Not long after Live Bullet resuscitated Seger's career from extinction came a career defining album. 1976's Night Moves was a magnificent record that deftly illustrated Seger's growing talents as a highly expressive and evocative songwriter, as displayed on the classic nostalgic hometown paean "Mainstreet" and the sweaty raver "Rock & Roll Never Forgets." 1978's Stranger In Town and 1980s' Against The Wind delivered on the artist's creative and commercial promise resulting in more gold and platinum records and sold out tours. Throughout the 1980s and '90s, Seger continued to create magic in the studio with the albums Nine Tonight, The Distance, Like A Rock, The Fire Inside and It's A Mystery.
2006's Face The Promise, Seger's 19th album and his first new studio album in 11 years, is a confident and impressive return to form that ranks among the artist's best work. Mining a winning swath of rock, blues, country and funk, the album is an extraordinary 12-song cycle. The elegiac ballads ("Wait For Me," "The Answer's In the Question") and down and dirty rockers like "Simplicity", "Face The Promise," "Between," and the Stonesy "Wreck This Heart" all demonstrate Seger's gifts as a top-rate songwriter are undiminished. And proving there's some fire left in this 60-something, Seger also hit the road for his first national tour in over a decade.
Sitting at a makeshift table inside the famed Capitol Records studio in Hollywood where such legends as Frank Sinatra, Dean Martin and Nat King Cole recorded seminal sides, in conversation, Seger is a natural storyteller whose hearty, contagious laughter peppers his compelling tales of over 40 years of life in the rock and roll trenches.
Goldmine: When did you realize music was the only thing you wanted to do with your life?
Bob Seger: It hit me when I was really young. I remember in Ann Arbor high school my best friends were so envious of me. They said, "You know exactly what you want to do" and they had no clue what they wanted to do. When I was 15 years old I played my first gig at the junior prom. I was a sophomore in 10th grade. But I actually played the 11th grade prom and that was the first time I was ever on stage. It was just me, a guitar player and a drummer, and that was it. We didn't even have a bass player [laughs]. I was the singer. We did songs like 'Peggy Sue," "Summertime," Elvis and Fats Domino songs.

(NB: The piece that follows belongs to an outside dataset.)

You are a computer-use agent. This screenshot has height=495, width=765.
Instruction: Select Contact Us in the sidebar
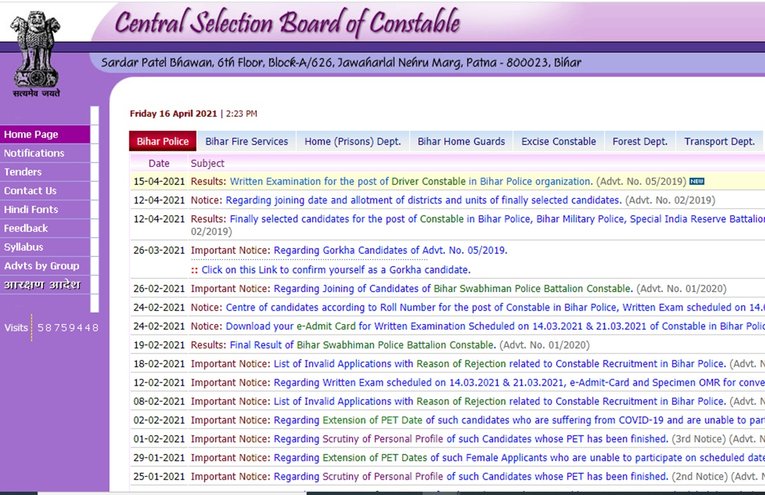(30, 191)
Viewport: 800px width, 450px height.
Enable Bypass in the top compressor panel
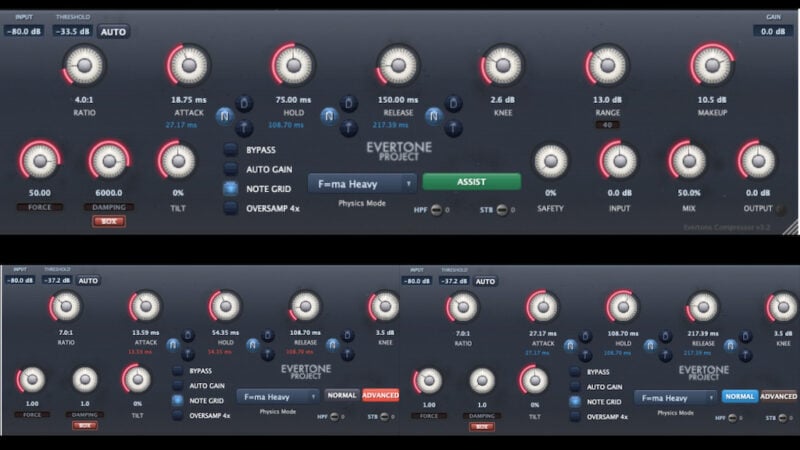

GM: You weren't an overnight sensation, it took a good 10 years or more before you made it. What kept you going all of those years in the face of all the obstacles you faced?
BS: I had some small successes along the way like "Ramblin' Gamblin Man" and then we had local singles that did well. We were able to play 800 to thousand seaters and fill 'em. So we were able to make a little bit of money. I remember looking at my income tax form for 1972 and I think I made $8,200 and we probably played 200 shows [laughs]. And then I probably spent $7,000 of it on equipment [laughs].
I just felt that people liked us. No matter where we played we never got a tepid reaction. I was always a high-energy act and we rocked and people that liked rock and roll liked us. It's as simple as that. I felt like a success because the crowds liked us. We didn't have the record company interest that we wanted. I guess at that point I wasn't much of a songwriter because I played all the time. I didn't have any time to write songs.
I can't tell you how disillusioned I got and how tired I got of not making it but I never gave up. After everybody had gone and the venues were empty, I remember some nights looking back at stages when I was so disillusioned and said, "You're not gonna chase me off that stage and I'll be back next time." My bass player, Chris Campbell and I drove many many miles together. He's the one who's been with me the longest in the Silver Bullet Band.
GM: You built your reputation opening for such acts as BTO and KISS.
BS: In '73 and early '74 before we did the Live Bullet shows, so many of the opening acts we played with were so nice to us, people like BTO and KISS. They got us on the big stages and we got our feet wet in front of huge audiences, and got used to the sound. Before that we were playing much smaller places [laughs].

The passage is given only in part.